Ys, the 2006 album by Joanna Newsom, never actually references this legendary place, but instead builds its own magnificent architecture, a bustling metropolis of instruments, narratives, allusions, illusions, dense towers of wordplay and domes of keening melodies, which soar above the treacherous seas of emotion, before succumbing, inevitably, to the “gibbering waves”.
This is unbearably pretentious way of describing an album that could have been incredibly pretentious itself, but instead escapes that, thanks to the intelligence and emotional resonance that hums throughout.
Newsom is, without a doubt, a pre-eminent writer of our era, descending from a lineage of American lyrical poets that includes Walt Whitman, Emily Dickinson, Elizabeth Bishop and Allen Ginsberg.
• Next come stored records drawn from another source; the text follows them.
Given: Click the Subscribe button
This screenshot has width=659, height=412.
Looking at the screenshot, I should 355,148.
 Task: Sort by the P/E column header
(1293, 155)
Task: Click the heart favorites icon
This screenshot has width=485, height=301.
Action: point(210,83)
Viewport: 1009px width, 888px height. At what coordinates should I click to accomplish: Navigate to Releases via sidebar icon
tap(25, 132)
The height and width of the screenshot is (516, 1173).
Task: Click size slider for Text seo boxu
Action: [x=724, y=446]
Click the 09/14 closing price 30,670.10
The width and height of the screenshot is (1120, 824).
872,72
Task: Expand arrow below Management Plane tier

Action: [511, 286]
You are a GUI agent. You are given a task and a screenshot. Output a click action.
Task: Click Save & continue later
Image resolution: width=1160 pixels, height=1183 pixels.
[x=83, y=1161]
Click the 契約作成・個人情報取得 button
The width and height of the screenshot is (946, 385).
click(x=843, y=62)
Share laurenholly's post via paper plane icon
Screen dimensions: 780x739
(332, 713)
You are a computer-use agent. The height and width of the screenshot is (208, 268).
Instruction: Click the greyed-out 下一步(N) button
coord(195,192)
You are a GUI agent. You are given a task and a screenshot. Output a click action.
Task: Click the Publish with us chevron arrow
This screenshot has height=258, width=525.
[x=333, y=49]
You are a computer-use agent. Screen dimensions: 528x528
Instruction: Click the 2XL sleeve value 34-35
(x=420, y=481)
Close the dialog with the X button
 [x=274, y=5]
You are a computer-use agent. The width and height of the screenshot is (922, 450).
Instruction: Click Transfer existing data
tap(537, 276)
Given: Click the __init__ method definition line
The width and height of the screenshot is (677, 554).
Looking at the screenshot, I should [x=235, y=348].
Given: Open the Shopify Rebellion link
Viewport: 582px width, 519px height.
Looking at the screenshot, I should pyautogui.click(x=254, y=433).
Dense, complex rhymes and references overlap and converge, racing from the almost nonsensical:
Awful atoll —
O, incalculable indiscreetness and sorrow!
Bawl bellow:
Sibyl sea-cow, all done up in a bow
Toddle and roll;
Teethe an impalpable bit of leather
While yarrow, heather and hollyhock
Awkwardly molt along the shore
To stark, concrete visions that pierce the mind’s eye with an unerring clarity:
Last week, our picture window
Produced a half-word
Heavy and hollow
Hit by a brown bird
Combined, these phrases all come together to tell hallucinatory stories of grief, love, ageing, and enslaved circus animals. There is very little else like it.
But it’s not just the lyrics. It’s the music too. Newsom is known as a harpist, and it plays a key role here, especially on Sawdust and Diamonds, a somehow intimate ten-minute sprawl which is just Newsom, her harp, and her voice. But on other tracks, the songs swell with an entire orchestra, a complex cacophony of woodwind, brass, timpani and strings that rise and fall around the tales she tells.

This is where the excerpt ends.